The dimensions of the parts of the simplified image of the connection are taken depending on the diameter of the screw thread - d, Figure 13.
The length of the screwed-in (mounting) end of the screws - l1 depends on the material of the parts that have a threaded hole, and is calculated using the same formulas as for a stud connection.
When screws have a slot for gripping with a screwdriver, this slot is conventionally depicted as one solid thick line.
Sheet 2-3 includes 5-7 sketches of the main parts, made according to the assembly drawing. All sketches are done in pencil on squared paper or graph paper. The sequence of the sketch and the requirements for its implementation are set out in the description of sheet 2-1.
Each detail is drawn on a separate sheet. Sheet formats for sketches are chosen independently (in accordance with GOST 2.301-68, taking into account the number of images (types, sections, sections) and their size).
Sketching parts begins with reading the assembly drawing. Using the description of the drawing, you should determine what parts (and in what quantity) the assembly unit consists of, how the parts are connected to each other and their interaction. When analyzing the shape of each part, they focus on the projection connection and shading of the part.
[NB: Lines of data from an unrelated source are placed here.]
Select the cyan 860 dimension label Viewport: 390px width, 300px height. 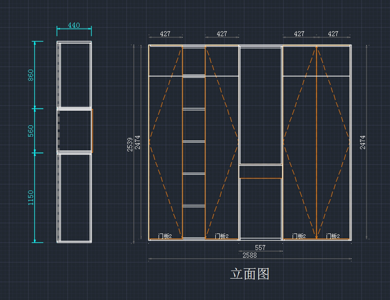(x=31, y=75)
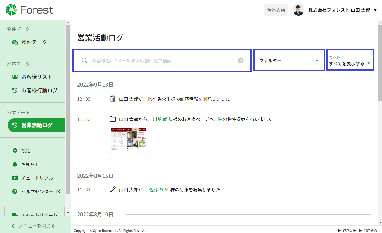Click pencil icon on 11:37 log entry
The height and width of the screenshot is (233, 382).
(x=113, y=190)
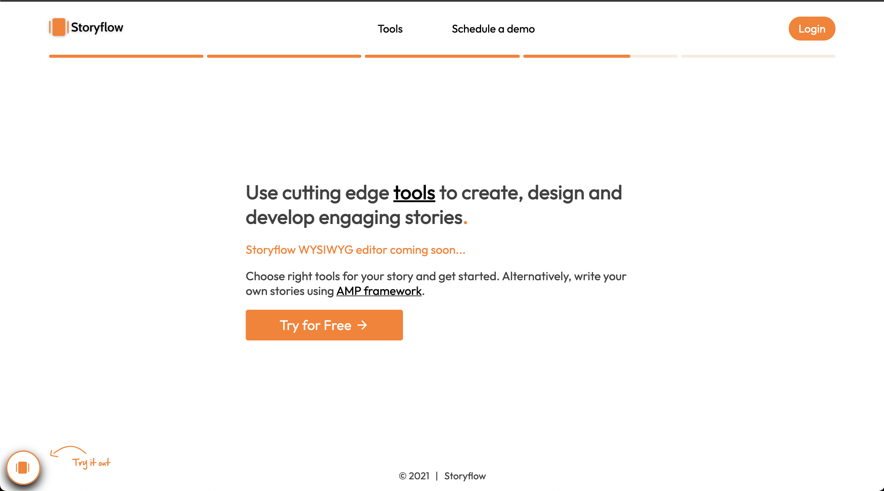Open the AMP framework link

coord(379,291)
Having found the part in all the images, determine the number of views, the main view, the sections necessary to depict it in the drawing. After this, they begin to sketch the part.
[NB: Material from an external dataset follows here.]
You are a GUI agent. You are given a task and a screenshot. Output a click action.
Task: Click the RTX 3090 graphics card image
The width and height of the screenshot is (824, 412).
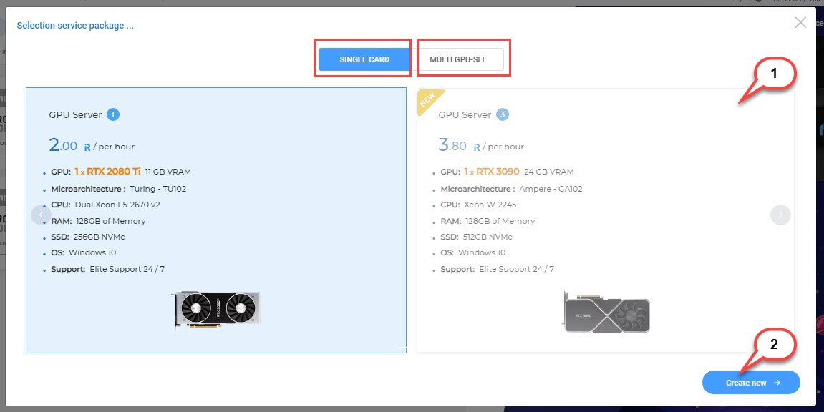(606, 313)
You should not copy a part from an assembly drawing, since views and sections in an assembly drawing give an idea of the design of the product, and in a sketch - about the shape of the part. Therefore, when depicting parts, you must remember:
The number of images should be minimal, but quite sufficient to understand the design of the part;
If the design of the part is symmetrical, the full cut can be omitted by connecting half of the part's appearance to the cut;
It is advisable to place the image of the part as it is installed in the machine during processing or in the product;
The image should occupy 70% of the sketch area, according to this the size of the images on the sketch is selected;
When making a sketch of a part, they determine what dimensions need to be put in order to manufacture the depicted part.
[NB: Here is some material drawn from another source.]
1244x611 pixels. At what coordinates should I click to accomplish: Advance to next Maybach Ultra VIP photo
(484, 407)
Usually, dimensions for drawings of parts are taken from the contours of the assembly drawing, since there are only a few nominal dimensions in the drawing - these are overall, connecting, installation and some others, but we are interested in all the dimensions necessary for the manufacture of the part. In this manual, printed drawings do not have a specific (standard) scale.
In order to determine the true dimensions of the part, it is necessary to find out how many times the assembly drawing is reduced (or enlarged) during printing. For this purpose, find the largest size in the drawing (the larger the size, the smaller the error in the calculation). For example, size 120, when directly measured in the figure, turned out to be equal to 52 mm. Dividing 120 by 52 gives a reduction factor of approximately 2.307. Now, in order to find out the dimensions not indicated on the assembly drawing, you need to measure them on the drawing and multiply the resulting values by 2.307.
The main inscription is drawn up according to the description of the assembly drawings given in this manual. The designation of the drawing is entered in the frame located in the upper left corner (frame size 70×14). In this case, the designation is rotated 180°.
Simplifications of images allowed in the assembly drawing should not be mechanically transferred to sketches of parts. For example, grooves and chamfers that are not shown on the assembly drawing are drawn according to GOST 10549-80. Elements of parts that are not shown on the assembly drawing are drawn on the sketches: casting and stamping slopes, tapers, roundings, fillets, etc.